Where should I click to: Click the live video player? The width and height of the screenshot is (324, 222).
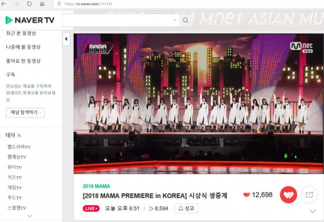tap(198, 103)
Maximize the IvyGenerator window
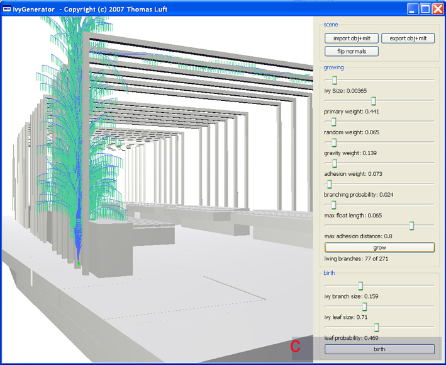The width and height of the screenshot is (446, 365). pos(425,8)
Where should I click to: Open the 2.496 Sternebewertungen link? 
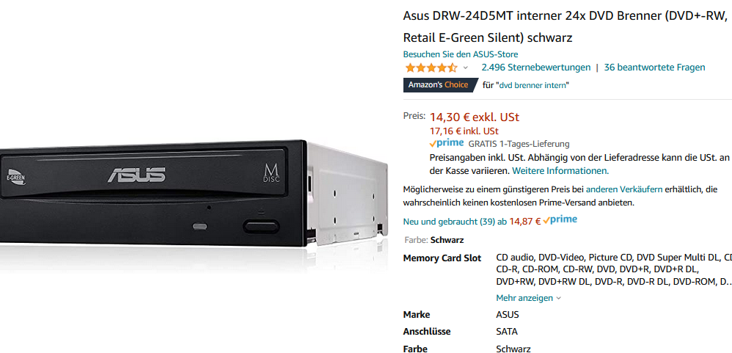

____

» **Exercise instructions**
Please copy out the whole listing exactly as it stands, minus the pictures.

» **Answer to this task**
Where should I click to: Click the live video player? The width and height of the screenshot is (324, 222).
tap(198, 103)
Maximize the IvyGenerator window
The width and height of the screenshot is (446, 365). pos(425,8)
Where should I click to: Open the 2.496 Sternebewertungen link? 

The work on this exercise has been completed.